• WORK TO BE COMPLETED: From the first line to the last, reproduce the records exactly.

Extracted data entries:
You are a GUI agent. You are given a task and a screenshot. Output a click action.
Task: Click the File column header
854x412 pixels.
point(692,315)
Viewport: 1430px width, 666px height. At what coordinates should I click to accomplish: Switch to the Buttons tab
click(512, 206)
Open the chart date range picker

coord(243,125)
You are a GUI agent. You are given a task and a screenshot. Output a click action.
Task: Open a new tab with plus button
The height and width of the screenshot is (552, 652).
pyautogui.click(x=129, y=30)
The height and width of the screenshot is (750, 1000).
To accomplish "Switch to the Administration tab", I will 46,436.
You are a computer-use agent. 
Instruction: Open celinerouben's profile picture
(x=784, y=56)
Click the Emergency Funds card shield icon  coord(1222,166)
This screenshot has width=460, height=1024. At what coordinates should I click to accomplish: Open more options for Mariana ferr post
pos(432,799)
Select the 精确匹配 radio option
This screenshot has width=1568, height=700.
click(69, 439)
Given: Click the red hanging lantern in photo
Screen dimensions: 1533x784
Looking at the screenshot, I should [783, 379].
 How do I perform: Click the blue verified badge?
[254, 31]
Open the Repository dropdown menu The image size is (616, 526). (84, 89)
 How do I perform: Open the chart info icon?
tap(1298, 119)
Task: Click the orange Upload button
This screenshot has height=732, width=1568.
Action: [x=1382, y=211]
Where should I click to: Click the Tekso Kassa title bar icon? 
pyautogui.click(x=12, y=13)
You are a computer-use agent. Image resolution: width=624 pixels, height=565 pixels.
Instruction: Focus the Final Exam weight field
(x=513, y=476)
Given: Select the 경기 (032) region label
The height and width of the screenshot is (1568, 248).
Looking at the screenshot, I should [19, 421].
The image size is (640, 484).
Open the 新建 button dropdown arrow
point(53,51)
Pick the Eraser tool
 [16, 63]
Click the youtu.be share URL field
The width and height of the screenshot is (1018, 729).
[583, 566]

• REPLY:
You are a GUI agent. You are given a task and a screenshot. Output a click action.
Task: Click the File column header
854x412 pixels.
point(692,315)
Viewport: 1430px width, 666px height. At what coordinates should I click to accomplish: Switch to the Buttons tab
click(512, 206)
Open the chart date range picker

coord(243,125)
You are a GUI agent. You are given a task and a screenshot. Output a click action.
Task: Open a new tab with plus button
The height and width of the screenshot is (552, 652).
pyautogui.click(x=129, y=30)
The height and width of the screenshot is (750, 1000).
To accomplish "Switch to the Administration tab", I will 46,436.
You are a computer-use agent. 
Instruction: Open celinerouben's profile picture
(x=784, y=56)
Click the Emergency Funds card shield icon  coord(1222,166)
This screenshot has width=460, height=1024. At what coordinates should I click to accomplish: Open more options for Mariana ferr post
pos(432,799)
Select the 精确匹配 radio option
This screenshot has width=1568, height=700.
click(69, 439)
Given: Click the red hanging lantern in photo
Screen dimensions: 1533x784
Looking at the screenshot, I should [783, 379].
 How do I perform: Click the blue verified badge?
[254, 31]
Open the Repository dropdown menu The image size is (616, 526). (84, 89)
 How do I perform: Open the chart info icon?
tap(1298, 119)
Task: Click the orange Upload button
This screenshot has height=732, width=1568.
Action: [x=1382, y=211]
Where should I click to: Click the Tekso Kassa title bar icon? 
pyautogui.click(x=12, y=13)
You are a computer-use agent. Image resolution: width=624 pixels, height=565 pixels.
Instruction: Focus the Final Exam weight field
(x=513, y=476)
Given: Select the 경기 (032) region label
The height and width of the screenshot is (1568, 248).
Looking at the screenshot, I should [19, 421].
The image size is (640, 484).
Open the 新建 button dropdown arrow
point(53,51)
Pick the Eraser tool
 [16, 63]
Click the youtu.be share URL field
The width and height of the screenshot is (1018, 729).
[583, 566]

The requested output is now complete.